Обсуждение: fairywren failures

Поиск
Список
Период
Сортировка

fairywren failures

От
Andrew Dunstan
Дата:
My new msys2 animal fairywren has had 3 recent failures when checking
pg_upgrade. The failures have been while running the regression tests,
specifically the interval test, and they all look like this:


2019-10-03 05:36:00.373 UTC [24272:43] LOG:  server process (PID 23756) was terminated by exception 0xC0000028
2019-10-03 05:36:00.373 UTC [24272:44] DETAIL:  Failed process was running: INSERT INTO INTERVAL_TBL (f1) VALUES
('badlyformatted interval');
 


That error is "bad stack"

The failures have been on REL_12_STABLE (twice) and master (once).
However, they are not consistent (REL_!2_STABLE is currently green).


The interval test itself hasn't changed for m ore than 2 years, and I
haven't found any obvious recent change that might cause the problem. I
guess it could be a comoiler bug ... this is gcc 9.2.0, which is the
current release.


cheers


andrew


-- 
Andrew Dunstan                https://www.2ndQuadrant.com
PostgreSQL Development, 24x7 Support, Remote DBA, Training & Services




Re: fairywren failures

От
Andres Freund
Дата:
Hi,

On 2019-10-03 10:21:13 -0400, Andrew Dunstan wrote:
> My new msys2 animal fairywren has had 3 recent failures when checking
> pg_upgrade.
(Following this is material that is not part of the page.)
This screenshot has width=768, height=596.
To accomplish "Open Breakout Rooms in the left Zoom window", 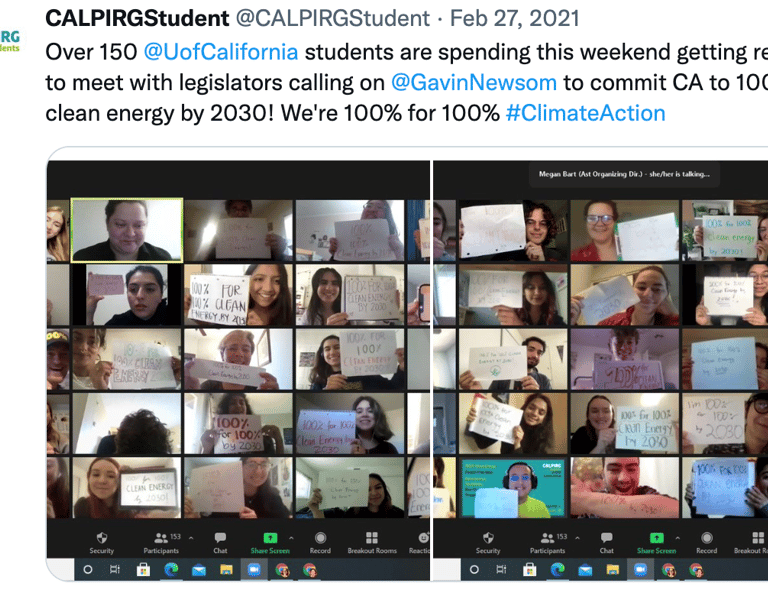I will pos(372,541).
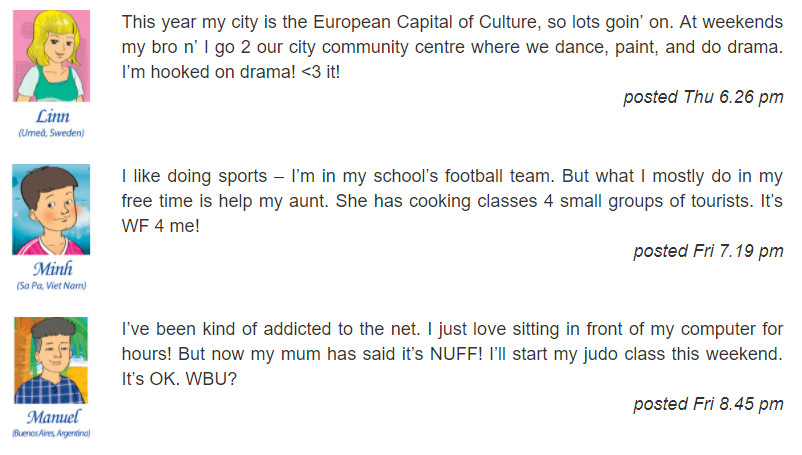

The failures have been while running the regression tests,
> specifically the interval test, and they all look like this:
> 
> 
> 2019-10-03 05:36:00.373 UTC [24272:43] LOG:  server process (PID 23756) was terminated by exception 0xC0000028
> 2019-10-03 05:36:00.373 UTC [24272:44] DETAIL:  Failed process was running: INSERT INTO INTERVAL_TBL (f1) VALUES
('badlyformatted interval');
 
> 
> 
> That error is "bad stack"

> The failures have been on REL_12_STABLE (twice) and master (once).
> However, they are not consistent (REL_!2_STABLE is currently green).
> 
> 
> The interval test itself hasn't changed for m ore than 2 years, and I
> haven't found any obvious recent change that might cause the problem. I
> guess it could be a comoiler bug ... this is gcc 9.2.0, which is the
> current release.

This is around where an error is thrown:
 -- badly formatted interval
 INSERT INTO INTERVAL_TBL (f1) VALUES ('badly formatted interval');
-ERROR:  invalid input syntax for type interval: "badly formatted interval"
-LINE 1: INSERT INTO INTERVAL_TBL (f1) VALUES ('badly formatted inter...
-                                              ^

and the error is stack related. So I suspect that setjmp/longjmp might
be to blame here, and somehow don't save/restore the stack into a proper
state. I don't know enough about mingw/msys/windows to know whether that
uses a self-written setjmp or relies on the MS implementation.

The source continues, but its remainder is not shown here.